Investors can use mutual fund products to invest across a range of asset classes, be it equity, fixed income, precious metals, international funds and even real estate.

What is a mutual fund portfolio?
A mutual fund portfolio is the collection of schemes across different fund houses and asset classes that help in meeting investment objectives. It is built keeping in mind an investor’s risk profile, goals and objectives.

How does an investor go about building his mutual fund portfolio?
The starting point for an investor looking to build a portfolio is to first list down his goals and objectives. For example, there could be short- term goals like paying for a child’s school or college admission one year down the line, spending on an international vacation three years down the line, marriage of children 10 years later and planning for retirement. Once this is done, an investor needs to assess his risk appetite toward various asset classes like equity, fixed income and gold. While equity could potentially offer higher returns, it comes with higher risk and volatility, while fixed income could offer stable returns. Based on risk profile, an investor can do an asset allocation, which is dividing the portfolio across the above mentioned asset class. So typically an investor with a high-risk appetite can have 60% in equity, 30% in fixed income and 10% in gold, while a retiree or conservative investor can allocate 75% to fixed income, 15% to equity and 10% in gold.

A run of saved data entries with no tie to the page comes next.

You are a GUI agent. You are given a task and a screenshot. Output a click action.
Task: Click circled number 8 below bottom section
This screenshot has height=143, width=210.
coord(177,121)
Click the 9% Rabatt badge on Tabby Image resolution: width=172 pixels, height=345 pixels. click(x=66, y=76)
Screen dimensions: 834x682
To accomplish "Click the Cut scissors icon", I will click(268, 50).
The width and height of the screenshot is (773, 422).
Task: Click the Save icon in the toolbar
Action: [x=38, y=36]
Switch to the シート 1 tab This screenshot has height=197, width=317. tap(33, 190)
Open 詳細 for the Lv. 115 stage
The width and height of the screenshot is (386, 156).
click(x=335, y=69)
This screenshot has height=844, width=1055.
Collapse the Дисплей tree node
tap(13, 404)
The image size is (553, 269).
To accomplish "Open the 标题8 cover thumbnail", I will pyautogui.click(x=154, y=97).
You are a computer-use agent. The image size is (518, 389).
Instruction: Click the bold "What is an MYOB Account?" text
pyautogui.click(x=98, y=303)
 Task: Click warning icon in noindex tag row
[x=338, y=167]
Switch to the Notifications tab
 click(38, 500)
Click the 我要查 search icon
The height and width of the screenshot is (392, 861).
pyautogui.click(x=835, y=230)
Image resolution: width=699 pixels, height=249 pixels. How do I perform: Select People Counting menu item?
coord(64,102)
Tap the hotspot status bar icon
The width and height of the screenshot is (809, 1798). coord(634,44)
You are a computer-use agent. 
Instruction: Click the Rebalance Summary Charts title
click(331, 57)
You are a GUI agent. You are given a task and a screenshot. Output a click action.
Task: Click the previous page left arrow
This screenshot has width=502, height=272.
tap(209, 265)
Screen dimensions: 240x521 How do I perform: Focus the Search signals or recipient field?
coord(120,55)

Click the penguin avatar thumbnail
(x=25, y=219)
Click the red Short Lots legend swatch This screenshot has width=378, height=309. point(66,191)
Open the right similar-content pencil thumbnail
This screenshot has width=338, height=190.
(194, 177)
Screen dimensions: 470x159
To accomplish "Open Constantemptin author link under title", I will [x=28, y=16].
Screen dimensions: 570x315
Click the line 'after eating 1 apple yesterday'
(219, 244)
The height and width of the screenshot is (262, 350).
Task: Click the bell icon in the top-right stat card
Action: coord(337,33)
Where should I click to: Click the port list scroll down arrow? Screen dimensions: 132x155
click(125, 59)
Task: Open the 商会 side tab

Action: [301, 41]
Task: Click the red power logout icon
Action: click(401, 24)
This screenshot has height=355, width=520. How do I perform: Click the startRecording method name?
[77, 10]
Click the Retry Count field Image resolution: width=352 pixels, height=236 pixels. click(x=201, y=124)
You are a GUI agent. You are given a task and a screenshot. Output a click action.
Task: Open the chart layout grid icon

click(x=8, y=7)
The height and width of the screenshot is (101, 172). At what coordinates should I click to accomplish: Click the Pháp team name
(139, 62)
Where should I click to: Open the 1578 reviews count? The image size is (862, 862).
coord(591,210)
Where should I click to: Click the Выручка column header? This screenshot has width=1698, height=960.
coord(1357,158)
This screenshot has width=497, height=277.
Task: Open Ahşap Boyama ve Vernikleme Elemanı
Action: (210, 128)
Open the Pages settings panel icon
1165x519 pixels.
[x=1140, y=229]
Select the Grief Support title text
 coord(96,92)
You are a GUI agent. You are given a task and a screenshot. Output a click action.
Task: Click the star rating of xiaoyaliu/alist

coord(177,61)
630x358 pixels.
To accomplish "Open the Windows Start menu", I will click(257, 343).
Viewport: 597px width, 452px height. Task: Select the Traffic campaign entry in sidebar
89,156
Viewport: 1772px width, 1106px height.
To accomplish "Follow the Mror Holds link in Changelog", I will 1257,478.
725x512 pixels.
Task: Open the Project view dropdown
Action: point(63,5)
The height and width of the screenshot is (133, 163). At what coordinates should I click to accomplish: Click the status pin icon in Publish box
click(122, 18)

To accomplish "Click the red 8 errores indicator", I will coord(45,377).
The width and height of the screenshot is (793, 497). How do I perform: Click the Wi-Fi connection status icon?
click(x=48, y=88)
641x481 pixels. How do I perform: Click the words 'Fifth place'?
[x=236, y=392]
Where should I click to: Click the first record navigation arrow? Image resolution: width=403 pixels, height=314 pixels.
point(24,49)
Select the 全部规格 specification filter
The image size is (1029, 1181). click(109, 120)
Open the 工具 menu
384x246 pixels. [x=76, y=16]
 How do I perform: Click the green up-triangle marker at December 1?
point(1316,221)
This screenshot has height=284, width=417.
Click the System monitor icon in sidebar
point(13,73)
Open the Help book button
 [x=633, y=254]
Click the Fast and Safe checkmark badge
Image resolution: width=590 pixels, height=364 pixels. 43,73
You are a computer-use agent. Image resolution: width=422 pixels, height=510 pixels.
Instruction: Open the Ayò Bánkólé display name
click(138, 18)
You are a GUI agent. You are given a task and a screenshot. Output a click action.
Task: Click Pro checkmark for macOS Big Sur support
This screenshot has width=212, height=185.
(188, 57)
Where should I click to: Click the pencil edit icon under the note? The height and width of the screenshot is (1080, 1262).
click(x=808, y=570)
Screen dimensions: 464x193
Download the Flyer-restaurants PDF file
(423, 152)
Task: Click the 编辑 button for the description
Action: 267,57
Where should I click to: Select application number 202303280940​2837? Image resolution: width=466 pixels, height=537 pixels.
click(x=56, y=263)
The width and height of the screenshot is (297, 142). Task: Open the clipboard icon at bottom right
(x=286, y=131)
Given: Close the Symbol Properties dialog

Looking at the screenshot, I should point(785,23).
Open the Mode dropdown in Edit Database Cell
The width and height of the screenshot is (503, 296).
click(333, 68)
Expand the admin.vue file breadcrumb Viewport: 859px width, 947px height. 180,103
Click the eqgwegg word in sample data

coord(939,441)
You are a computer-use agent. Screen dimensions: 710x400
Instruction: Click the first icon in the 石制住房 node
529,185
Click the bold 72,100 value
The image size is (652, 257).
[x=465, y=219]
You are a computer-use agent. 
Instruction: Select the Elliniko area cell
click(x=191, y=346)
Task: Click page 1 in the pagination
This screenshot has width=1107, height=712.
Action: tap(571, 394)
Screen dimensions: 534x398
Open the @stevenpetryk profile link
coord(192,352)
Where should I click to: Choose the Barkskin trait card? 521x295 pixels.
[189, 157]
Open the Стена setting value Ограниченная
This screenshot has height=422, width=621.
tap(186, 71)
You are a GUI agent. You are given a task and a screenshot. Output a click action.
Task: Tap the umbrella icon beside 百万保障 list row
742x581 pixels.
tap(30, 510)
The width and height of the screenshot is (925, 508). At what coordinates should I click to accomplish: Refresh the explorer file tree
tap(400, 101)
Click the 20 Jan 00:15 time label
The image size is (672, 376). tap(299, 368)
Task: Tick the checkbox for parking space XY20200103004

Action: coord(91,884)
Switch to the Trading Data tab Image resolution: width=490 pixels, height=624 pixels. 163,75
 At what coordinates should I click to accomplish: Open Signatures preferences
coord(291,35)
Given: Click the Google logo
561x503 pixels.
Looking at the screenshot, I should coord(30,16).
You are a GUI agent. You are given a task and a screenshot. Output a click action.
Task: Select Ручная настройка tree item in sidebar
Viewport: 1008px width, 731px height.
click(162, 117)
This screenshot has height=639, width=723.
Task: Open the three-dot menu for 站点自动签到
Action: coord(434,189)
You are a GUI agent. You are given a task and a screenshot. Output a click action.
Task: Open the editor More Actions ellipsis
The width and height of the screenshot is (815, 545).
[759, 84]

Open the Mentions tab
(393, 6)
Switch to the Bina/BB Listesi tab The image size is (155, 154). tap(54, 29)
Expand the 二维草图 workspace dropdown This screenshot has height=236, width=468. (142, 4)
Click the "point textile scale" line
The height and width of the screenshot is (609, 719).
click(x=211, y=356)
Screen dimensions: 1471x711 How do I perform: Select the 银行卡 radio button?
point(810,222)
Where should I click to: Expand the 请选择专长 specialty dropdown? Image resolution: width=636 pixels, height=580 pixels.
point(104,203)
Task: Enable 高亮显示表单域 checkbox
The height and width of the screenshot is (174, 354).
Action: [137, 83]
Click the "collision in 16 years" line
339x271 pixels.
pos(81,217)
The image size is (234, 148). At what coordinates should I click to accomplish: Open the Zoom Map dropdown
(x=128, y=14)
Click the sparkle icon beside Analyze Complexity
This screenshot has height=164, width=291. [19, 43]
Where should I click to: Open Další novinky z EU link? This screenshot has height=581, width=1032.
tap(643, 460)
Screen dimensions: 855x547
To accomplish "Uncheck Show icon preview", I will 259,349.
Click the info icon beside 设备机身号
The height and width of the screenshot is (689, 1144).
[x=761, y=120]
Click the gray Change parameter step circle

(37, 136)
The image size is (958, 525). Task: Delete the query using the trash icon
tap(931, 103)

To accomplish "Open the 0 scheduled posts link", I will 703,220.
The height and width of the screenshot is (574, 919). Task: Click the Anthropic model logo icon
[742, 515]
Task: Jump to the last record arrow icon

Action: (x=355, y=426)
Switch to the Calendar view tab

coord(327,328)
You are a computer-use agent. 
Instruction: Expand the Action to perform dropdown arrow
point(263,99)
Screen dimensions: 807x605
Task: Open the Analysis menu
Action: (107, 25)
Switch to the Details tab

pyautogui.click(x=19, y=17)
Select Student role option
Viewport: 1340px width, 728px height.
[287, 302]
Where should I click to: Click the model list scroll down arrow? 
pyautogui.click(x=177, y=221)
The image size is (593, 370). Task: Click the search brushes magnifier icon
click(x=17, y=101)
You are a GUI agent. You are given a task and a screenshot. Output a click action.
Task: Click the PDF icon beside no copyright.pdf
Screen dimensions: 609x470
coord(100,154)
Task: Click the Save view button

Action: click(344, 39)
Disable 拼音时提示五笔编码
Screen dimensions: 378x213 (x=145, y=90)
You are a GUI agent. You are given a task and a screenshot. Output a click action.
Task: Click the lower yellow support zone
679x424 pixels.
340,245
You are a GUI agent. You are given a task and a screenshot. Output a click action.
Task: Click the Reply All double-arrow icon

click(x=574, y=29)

How do you choose mutual fund schemes?
Once the asset allocation is established, an investor has to choose mutual fund schemes which will work for the chosen asset allocation. There are more than 40 mutual fund houses with a number of schemes available making it important to choose correctly. Investors need to look at things like investment style, past record, expense ratio, portfolios holdings while zeroing in on a scheme. For example, a portfolio can consist of a large-cap fund, mid-cap fund, sectoral fund, medium duration debt fund, and a gold fund. A conservative investor could have a portfolio consisting of a balanced advantage fund, ultra short term fund, dynamic bond fund and a gold fund and so on. Investors can put lump sum money or use a staggered method to allocate to a mutual fund scheme over a period of time.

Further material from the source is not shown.